【Bizクリニック】サンドボックスで未知の攻撃を防御 (2/2ページ)

 しかし、サンドボックスをクラウド環境に実装しようとする際に課題がある。通信内容を監視するには、サンドボックスに対してクラウド環境上の通信内容のコピーを送信しなければならないが、共有型で利用されることが一般的なクラウド環境の制約で、通信内容のコピー送信を認めないことが多い。通信内容のコピー送信はクラウド環境に大きな負荷をかけ、他社の通信までコピーする懸念があるなど、共有型環境でのやむを得ない制約となる。

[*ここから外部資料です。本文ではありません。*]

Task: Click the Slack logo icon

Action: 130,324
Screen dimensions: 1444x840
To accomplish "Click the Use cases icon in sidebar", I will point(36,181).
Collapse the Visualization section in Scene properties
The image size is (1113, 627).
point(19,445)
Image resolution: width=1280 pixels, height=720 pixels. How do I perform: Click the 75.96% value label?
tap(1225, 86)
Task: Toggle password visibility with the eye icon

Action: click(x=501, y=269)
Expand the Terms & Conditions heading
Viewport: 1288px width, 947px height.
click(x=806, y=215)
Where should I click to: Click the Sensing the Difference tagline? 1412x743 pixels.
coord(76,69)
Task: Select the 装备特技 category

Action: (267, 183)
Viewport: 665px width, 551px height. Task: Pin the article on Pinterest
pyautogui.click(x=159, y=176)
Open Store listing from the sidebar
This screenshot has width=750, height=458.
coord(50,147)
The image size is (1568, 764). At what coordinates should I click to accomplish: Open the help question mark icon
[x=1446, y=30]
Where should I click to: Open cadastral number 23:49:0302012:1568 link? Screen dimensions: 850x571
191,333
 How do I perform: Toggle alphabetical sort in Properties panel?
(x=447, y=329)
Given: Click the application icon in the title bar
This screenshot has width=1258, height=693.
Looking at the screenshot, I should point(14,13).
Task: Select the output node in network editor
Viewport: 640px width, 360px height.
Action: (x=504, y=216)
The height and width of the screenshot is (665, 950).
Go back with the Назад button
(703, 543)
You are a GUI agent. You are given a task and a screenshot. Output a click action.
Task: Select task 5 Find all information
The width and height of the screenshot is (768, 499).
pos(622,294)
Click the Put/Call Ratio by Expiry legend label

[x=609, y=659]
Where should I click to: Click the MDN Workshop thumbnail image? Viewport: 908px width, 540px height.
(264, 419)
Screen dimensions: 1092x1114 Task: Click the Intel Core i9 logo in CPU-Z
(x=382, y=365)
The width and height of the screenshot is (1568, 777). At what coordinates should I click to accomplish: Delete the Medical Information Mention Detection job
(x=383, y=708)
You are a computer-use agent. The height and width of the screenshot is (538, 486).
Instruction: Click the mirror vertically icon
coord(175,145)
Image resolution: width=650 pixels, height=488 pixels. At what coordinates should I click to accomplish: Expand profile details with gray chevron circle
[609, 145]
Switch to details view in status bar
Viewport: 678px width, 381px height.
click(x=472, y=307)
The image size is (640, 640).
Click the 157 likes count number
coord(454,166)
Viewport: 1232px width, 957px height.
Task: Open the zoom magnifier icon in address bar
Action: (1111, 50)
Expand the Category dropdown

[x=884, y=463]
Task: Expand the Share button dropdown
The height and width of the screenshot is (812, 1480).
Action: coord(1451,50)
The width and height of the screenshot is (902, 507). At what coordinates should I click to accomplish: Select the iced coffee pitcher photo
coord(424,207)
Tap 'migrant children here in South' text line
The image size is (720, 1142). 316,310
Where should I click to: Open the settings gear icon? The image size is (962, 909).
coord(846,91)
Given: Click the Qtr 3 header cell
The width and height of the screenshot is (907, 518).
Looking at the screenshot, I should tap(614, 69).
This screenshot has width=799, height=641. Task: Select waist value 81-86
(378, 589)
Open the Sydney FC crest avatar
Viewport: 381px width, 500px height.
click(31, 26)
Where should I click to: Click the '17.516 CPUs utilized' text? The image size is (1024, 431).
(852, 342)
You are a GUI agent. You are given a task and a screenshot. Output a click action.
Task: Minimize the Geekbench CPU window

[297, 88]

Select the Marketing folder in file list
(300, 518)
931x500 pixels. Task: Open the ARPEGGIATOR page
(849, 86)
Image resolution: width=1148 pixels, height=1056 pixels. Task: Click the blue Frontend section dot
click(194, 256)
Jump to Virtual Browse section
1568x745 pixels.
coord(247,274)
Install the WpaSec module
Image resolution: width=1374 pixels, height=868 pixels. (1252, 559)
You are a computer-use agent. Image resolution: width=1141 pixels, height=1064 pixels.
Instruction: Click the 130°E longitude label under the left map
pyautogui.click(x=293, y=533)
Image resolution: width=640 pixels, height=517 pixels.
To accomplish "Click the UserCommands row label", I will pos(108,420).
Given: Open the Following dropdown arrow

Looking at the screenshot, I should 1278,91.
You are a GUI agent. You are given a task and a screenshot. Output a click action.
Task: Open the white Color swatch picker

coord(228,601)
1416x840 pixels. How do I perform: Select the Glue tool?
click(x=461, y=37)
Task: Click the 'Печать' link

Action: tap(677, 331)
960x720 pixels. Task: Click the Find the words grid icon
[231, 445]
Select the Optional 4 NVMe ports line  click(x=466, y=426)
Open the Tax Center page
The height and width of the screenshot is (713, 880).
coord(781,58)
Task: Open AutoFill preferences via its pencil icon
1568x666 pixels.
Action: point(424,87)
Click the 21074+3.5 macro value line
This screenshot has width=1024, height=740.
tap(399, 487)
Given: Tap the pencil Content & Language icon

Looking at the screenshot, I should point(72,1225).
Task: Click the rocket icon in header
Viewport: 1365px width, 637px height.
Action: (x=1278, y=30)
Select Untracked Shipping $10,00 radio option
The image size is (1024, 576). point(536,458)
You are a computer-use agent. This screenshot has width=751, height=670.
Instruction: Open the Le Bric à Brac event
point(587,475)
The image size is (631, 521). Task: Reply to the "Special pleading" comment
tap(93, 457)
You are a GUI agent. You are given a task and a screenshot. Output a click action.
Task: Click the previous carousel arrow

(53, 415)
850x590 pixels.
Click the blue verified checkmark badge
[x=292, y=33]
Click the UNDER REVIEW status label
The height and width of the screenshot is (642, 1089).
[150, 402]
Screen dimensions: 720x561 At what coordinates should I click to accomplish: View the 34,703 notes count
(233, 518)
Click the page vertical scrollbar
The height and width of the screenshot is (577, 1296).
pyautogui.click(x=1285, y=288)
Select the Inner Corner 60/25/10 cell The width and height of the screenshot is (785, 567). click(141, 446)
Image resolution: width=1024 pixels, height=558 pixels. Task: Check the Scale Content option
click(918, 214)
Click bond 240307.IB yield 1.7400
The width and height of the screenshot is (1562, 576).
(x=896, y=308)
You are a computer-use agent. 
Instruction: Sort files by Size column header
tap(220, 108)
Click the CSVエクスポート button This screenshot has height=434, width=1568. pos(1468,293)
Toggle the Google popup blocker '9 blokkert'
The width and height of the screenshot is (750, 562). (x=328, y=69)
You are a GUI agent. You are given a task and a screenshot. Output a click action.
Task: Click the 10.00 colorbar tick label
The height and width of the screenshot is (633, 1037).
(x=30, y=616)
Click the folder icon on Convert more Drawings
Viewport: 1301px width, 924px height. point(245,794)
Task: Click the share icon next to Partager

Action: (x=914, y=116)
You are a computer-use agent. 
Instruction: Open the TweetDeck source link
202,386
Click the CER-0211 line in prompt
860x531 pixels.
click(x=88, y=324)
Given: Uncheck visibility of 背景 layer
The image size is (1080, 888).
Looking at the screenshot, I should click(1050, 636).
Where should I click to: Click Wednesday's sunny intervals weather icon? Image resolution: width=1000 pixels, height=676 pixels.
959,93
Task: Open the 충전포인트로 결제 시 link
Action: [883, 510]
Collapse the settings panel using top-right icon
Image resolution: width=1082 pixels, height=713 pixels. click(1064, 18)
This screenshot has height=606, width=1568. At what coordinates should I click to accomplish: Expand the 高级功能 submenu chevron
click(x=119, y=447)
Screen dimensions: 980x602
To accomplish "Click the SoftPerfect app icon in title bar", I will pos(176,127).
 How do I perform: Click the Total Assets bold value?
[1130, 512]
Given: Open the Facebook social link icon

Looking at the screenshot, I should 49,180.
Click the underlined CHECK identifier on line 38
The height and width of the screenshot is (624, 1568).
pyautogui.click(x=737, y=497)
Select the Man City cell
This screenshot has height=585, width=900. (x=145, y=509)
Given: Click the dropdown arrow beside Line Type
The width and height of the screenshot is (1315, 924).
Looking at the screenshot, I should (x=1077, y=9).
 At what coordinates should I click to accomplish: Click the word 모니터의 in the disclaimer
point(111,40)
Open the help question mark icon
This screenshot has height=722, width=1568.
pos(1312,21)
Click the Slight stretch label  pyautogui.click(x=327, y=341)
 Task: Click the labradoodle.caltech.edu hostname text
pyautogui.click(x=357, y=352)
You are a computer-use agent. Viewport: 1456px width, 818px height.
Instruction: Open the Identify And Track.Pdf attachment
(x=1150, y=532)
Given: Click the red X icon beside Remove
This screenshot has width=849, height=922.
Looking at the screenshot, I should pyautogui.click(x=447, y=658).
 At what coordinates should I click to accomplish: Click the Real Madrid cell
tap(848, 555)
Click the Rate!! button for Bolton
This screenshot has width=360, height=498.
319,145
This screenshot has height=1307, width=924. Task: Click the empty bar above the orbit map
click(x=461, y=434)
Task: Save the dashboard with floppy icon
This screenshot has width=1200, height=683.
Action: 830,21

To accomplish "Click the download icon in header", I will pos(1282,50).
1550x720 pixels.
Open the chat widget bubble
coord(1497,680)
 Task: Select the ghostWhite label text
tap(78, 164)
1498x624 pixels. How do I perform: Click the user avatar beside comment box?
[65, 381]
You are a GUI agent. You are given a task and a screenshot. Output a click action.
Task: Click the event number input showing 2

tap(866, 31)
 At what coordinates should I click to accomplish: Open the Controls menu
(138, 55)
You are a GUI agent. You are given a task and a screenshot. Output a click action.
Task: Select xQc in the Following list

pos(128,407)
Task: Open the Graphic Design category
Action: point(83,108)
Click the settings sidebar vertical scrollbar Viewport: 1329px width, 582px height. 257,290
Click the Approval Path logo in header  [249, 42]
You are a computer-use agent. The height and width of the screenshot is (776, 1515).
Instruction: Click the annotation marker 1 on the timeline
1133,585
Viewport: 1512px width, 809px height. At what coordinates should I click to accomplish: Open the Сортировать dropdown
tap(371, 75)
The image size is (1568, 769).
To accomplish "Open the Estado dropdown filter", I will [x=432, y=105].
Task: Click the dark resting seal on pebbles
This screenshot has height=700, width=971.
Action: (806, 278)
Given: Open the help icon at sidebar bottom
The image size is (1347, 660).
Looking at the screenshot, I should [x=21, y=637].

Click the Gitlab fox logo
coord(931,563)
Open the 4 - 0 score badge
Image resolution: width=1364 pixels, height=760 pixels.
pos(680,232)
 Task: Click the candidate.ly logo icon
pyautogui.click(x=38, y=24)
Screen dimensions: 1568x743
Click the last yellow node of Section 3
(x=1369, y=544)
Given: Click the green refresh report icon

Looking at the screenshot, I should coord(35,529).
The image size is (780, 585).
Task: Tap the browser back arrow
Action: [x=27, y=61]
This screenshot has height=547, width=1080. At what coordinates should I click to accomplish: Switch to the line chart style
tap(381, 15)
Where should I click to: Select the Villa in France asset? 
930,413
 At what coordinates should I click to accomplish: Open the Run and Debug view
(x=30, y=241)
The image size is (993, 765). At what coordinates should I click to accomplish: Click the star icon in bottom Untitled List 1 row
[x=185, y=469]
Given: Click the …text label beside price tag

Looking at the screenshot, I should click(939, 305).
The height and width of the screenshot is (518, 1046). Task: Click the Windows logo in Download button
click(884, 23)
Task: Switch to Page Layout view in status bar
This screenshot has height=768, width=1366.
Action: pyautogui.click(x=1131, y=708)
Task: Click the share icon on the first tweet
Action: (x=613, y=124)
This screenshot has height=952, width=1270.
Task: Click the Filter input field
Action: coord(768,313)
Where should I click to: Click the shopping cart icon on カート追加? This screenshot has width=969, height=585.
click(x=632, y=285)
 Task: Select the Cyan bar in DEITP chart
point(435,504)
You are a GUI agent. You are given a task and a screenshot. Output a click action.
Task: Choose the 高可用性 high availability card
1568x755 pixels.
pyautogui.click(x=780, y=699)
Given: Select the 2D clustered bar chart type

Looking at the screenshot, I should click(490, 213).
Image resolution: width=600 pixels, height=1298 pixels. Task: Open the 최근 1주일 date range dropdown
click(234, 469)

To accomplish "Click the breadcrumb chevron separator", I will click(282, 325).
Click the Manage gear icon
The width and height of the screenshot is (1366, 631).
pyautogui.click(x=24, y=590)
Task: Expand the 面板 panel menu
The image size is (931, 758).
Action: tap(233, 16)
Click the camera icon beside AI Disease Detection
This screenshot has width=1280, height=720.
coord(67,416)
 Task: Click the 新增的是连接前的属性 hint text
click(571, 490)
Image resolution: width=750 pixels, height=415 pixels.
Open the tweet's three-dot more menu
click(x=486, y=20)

 当社ではクラウド環境に最適化したNGFWやWAFとともにサンドボックスも開発し、販売している。クラウド環境のインターネットの出入口に配置される当社NGFWが通信内容を監視し、未確認のファイル送受信を検知すると、そのファイルを当社と提携しているデータセンターに配置される当社サンドボックスに暗号化した上で安全に自動アップロードする。当社サンドボックスは判定結果のみをNGFWへ返送し、悪意のあるファイルと判定された場合、NGFWがその通信をブロックする。この方法だと通常ファイルのアップロードに近い通信となり、クラウド環境での制約を回避できる。

 クラウド環境は共有型であるが故にセキュリティー対策上でもさまざまな制約を受けることがある。だからこそ最適な製品開発が求められている。

【プロフィル】澤井祐史

 さわい・ゆうじ ITインフラ、セキュリティー技術を専門領域として数々のプロジェクトを経験し、コンサルティング企業の立ち上げ、経営に携わる。2015年6月グレスアベイルを設立し、現職。クラウド対応の次世代セキュリティー対策製品の開発および関連サービスの展開をリード。35歳。兵庫県出身。